Error in charToDate(x) : character string is not in a standard unambiguous format
from lapply(queries, function(x) gtrends(ch, query = x , geo = "US"))
and
for (i in seq_along(queries)) {
x <- queries[i]
dta[i,] <- gtrends(ch, query = x , geo = "US")$trend # trend data.frame returned from gtrends()
}
In case background and code are needed: I'm trying to get Google Trends search history for US college names listed in IPEDS (at this US DofEd API link)
I'm using GTrendR package at
devtools::install_bitbucket(repo = "gtrendsr", username="persican")
Doing single search terms is fine. But as soon as I try to automate, I get GTrendsR error.
library("GTrendsR", lib.loc="~/Library/R/3.1/library")
download.file("https://inventory.data.gov/dataset/032e19b4-5a90-41dc-83ff-6e4cd234f565/resource/38625c3d-5388-4c16-a30f-d105432553a4/download/postscndryunivsrvy2013dirinfo.csv" , destfile="ipeds.csv", method="curl")

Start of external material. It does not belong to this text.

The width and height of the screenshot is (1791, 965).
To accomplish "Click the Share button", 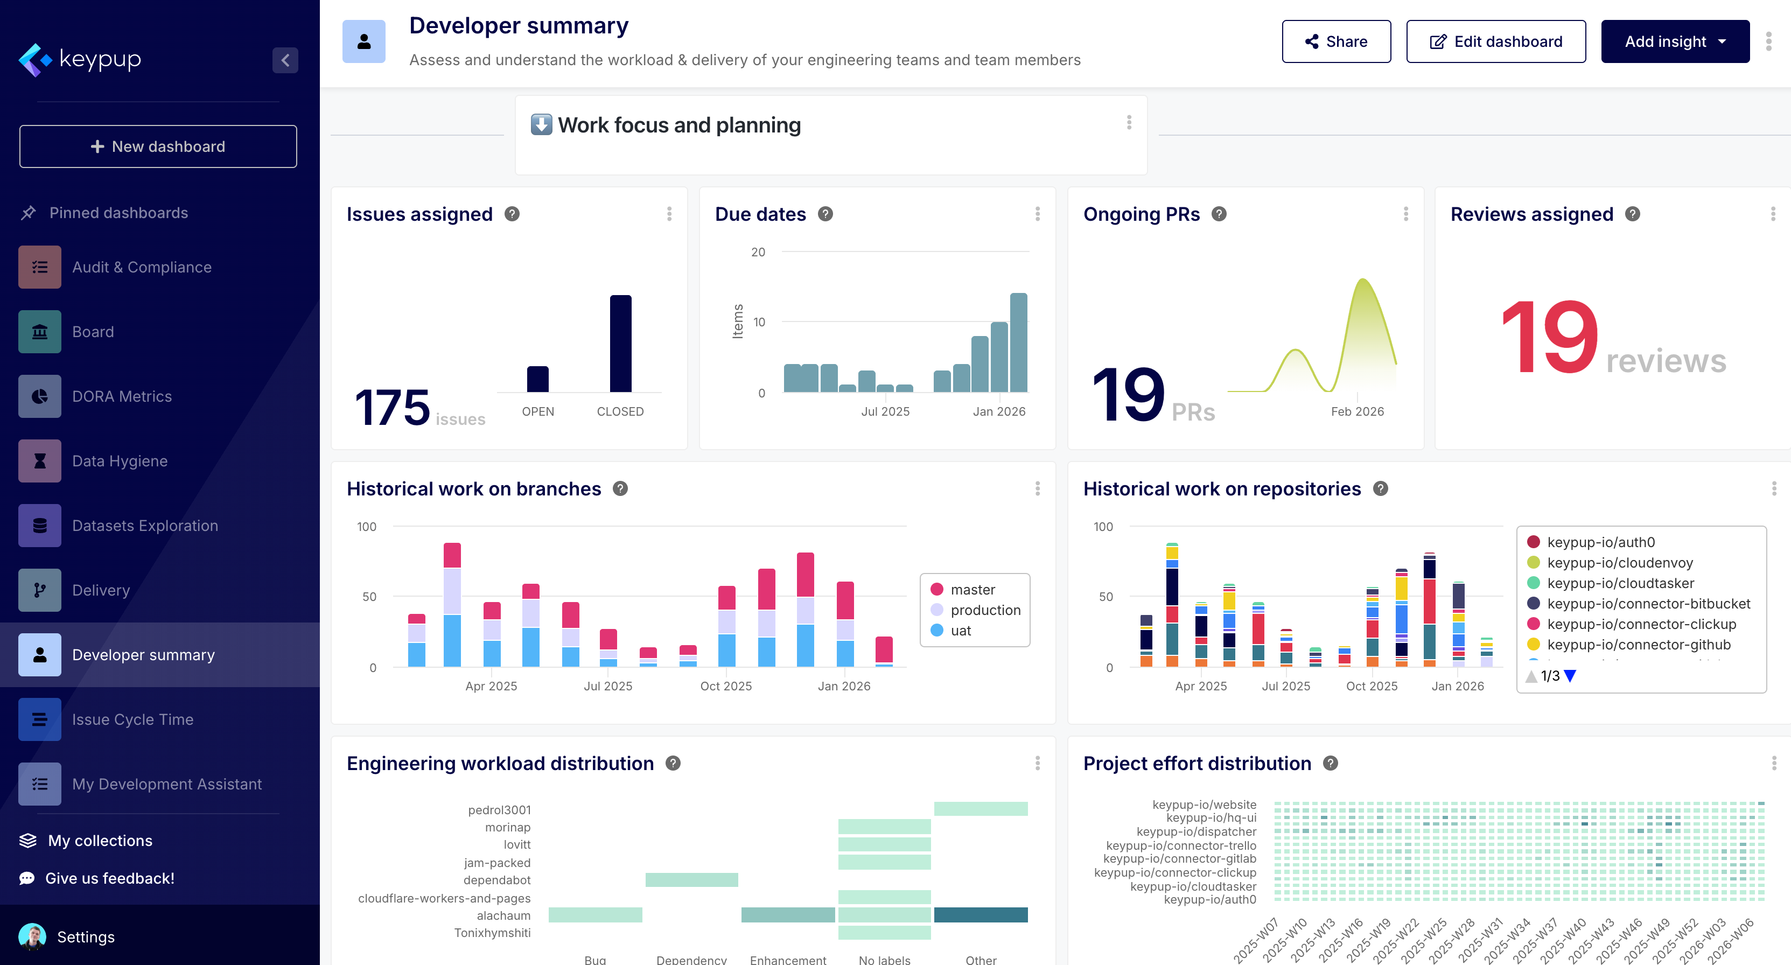I will point(1336,42).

colleges <- read.csv("./ipeds.csv", header=T, stringsAsFactors=F)
queries <- colleges$INSTNM # Institution Names
prepopulating dataframe with 3 columns from gtrends function
dta <-data.frame(matrix(NA, length(queries),3))
set credentials
usr <- "[email protected]"
psw <- "yourpassword"
ch <- gconnect(usr, psw)
For loop to automate:
for (i in seq_along(queries)) {
x <- queries[i]
dta[i,] <- gtrends(ch, query = x , geo = "US")$trend # trend data.frame returned from gtrends()
}
lapply doesn't work either:
lapply(queries, function(x) gtrends(ch, query = x , geo = "US")$trend)
I get this error:
Error in charToDate(x) : character string is not in a standard unambiguous format
The error seems to be due to dependency on a charToDate() I can't seem how to get to.
However, when I use just 3 searches it works:
three <- list("Harvard University", "Boston College", "Bard College")
out <- sapply(three, function(x) cbind.data.frame(gtrends(ch, query = x , geo = "US")$trend[3])[])
This is because URLs/browsers become angry when there're spaces. Problem: you have search phrases with spaces. The error message is not that helpful here but @Richard asked a question that got me thinking on the right track.
So you are passing terms with spaces but google wants +
rather than spaces. gsub
to the rescue.
x <- "one two three"
gsub("\\s+", "\\+", x)
## [1] "one+two+three"
So now applied to the problem...Also I threw a try
in there to deal with errors you may get. This will return a list of data frames.
colleges <- read.csv("ipeds.csv", header=TRUE, stringsAsFactors=FALSE)
queries <- colleges[["INSTNM"]]
dta <- data.frame(matrix(NA, length(queries),3))
usr <- "[email protected]"
psw <- "password"
ch <- gconnect(usr, psw)
output <- lapply(queries, function(x) {
x <- gsub("\\s+", "\\+", gsub("[-,]", " ", x))
out <- try(gtrends(ch, query = x , geo = "US")[["trend"]])
if (inherits(out, "try-error")) return(NULL)
out
})